[Prompt A]: Reproduce the section of the aquarium power strip thread that starts with "I strongly recommend" and goes on through "reprogramming my timer.", with no changes.
[Prompt B]: Summarize the aquarium power strip thread in two sentences.
[Prompt C]: In the aquarium power strip thread, where did Chrisfrey007 get the manual dial timer that the post likes best?

[Text block]:
# Thoughts on powerstrips?



## pafish (Jun 26, 2012)

Aquarium specific powerstrips? I'd like one with at least some of the outlets on a timer. Are there any that are clearly superior or that I should definitely avoid? Any specific recommendations would be great! 

Thanks!

pafish


----------



## Wacky (Apr 21, 2012)

Great question ..... I need about 6 or 7 of those myself ....... maybe someone will share their wisdom on the powerstrip ...... 

Thanks,
J.D.


----------



## zero (Mar 27, 2012)

what are they?! 

just googled them....extention leads there called here! i use them for all my tanks, not seen one with a timer but i dont see why you would need one?


----------



## holly12 (Apr 21, 2011)

I just use regular power strips (also good in case there is a power surge!) And also just buy timers and plug those into the strips.


----------



## Wacky (Apr 21, 2012)

Holly .... is that a DIY CO2 set between your tanks?


----------



## holly12 (Apr 21, 2011)

That it is Wacky. That it is. (I love your shrimp!)


----------



## Chrisfrey007 (Oct 5, 2011)

For those that do not know, timers are used for aquarium lighting mostly. The fish like to be kept on a good schedule. I think it is just one less thing for them to be stressed about. The other main reason for timers is for the lighting. Not only does it save you money on your electric bill but your plants also can get too much light. I forget the biology behind it but I think my plants grow the most at night time. 

I've heard of people using Battery Backup devices in case the power goes out. I am strongly thinking of doing this myself. I have one power strip with programmable timer for daytime and night time plug ins but never use night time lights. 

I strongly recommend NOT wasting your money on them because they are a pain to program. Every time the power goes out I spend 10 minutes reprogramming my timer.

I like the manual dial timer that I got at Walmart the best believe it or not.


----------



## Rob72 (Apr 2, 2011)

i have power stips from lowes, homedept, wal mart same ones at each place on all my tanks, lights, c02 is on one and filters and heater is on a seperate on, plus during storms if you hav a powersurge it helps protect your equipment


----------



## zero (Mar 27, 2012)

so glad i never have to deal with power surges or outages!


----------



## Wacky (Apr 21, 2012)

Holly ... how do you like the DIY CO2? I thought about trying it ..... how often do you have to recharge the reactor? Oh, and thanks .... I am loving the shrimp ..... right now I only have Red Cherry and Yellow ..... but my wife and I have fallen in love with these little guys and girls!!!


----------

[Source information]:
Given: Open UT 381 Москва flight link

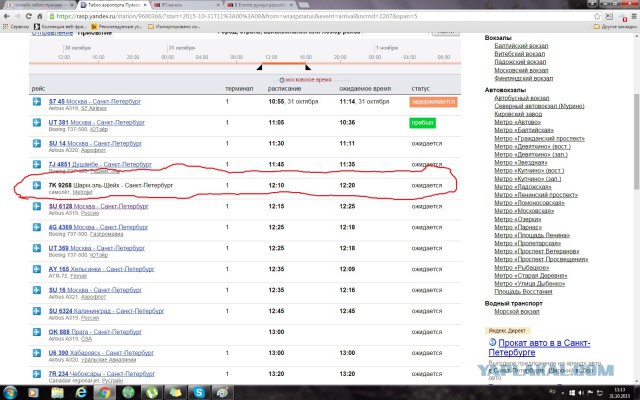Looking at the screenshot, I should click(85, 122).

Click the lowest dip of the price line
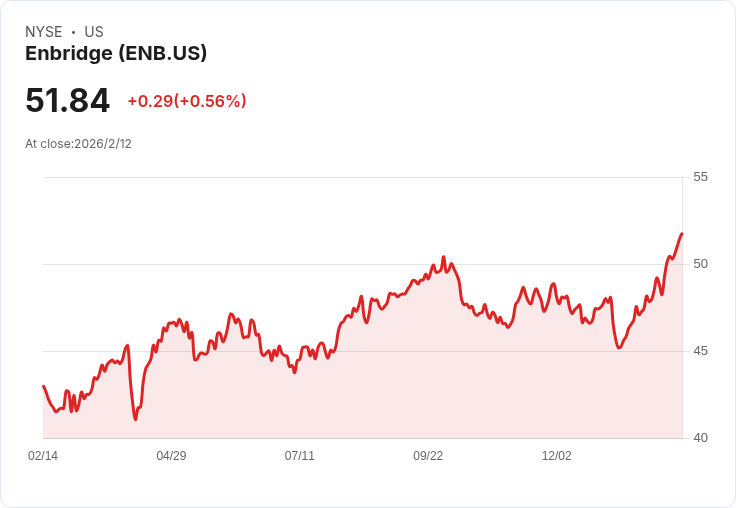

* * *

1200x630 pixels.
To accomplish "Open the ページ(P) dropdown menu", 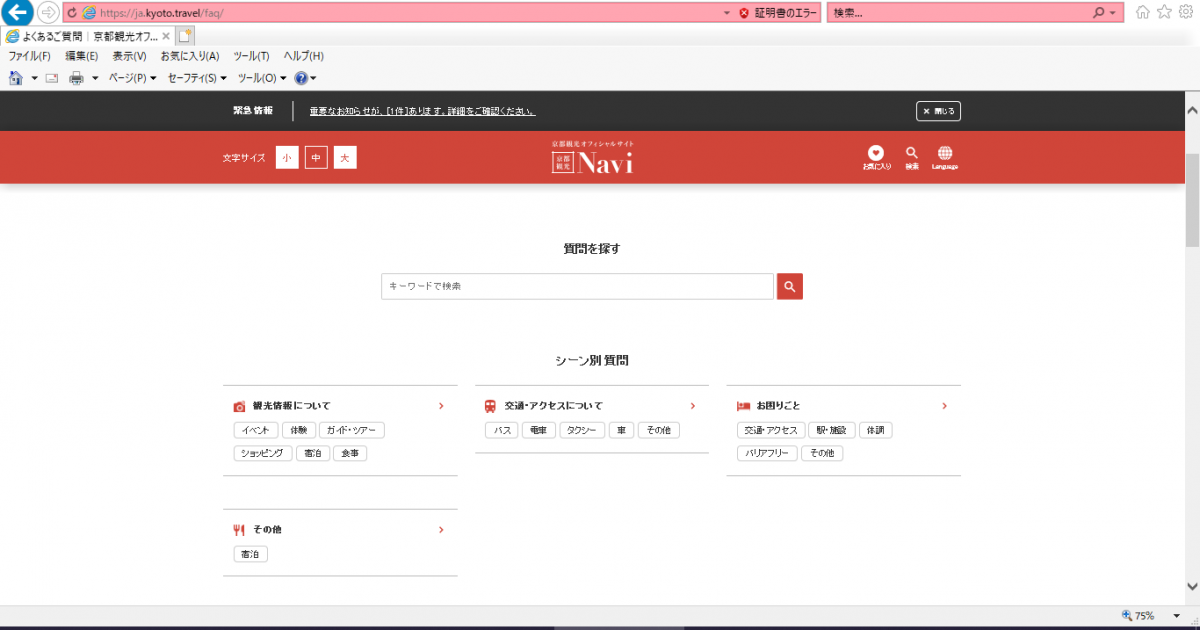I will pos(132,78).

[Exercise response A]:
I strongly recommend NOT wasting your money on them because they are a pain to program. Every time the power goes out I spend 10 minutes reprogramming my timer.

[Exercise response B]: A member asks for recommendations on aquarium-specific power strips with at least some outlets on a timer. Other members reply that they use regular power strips with separately bought timers, that timers are mostly used for aquarium lighting, and that power strips help protect equipment during a power surge.

[Exercise response C]: At Walmart.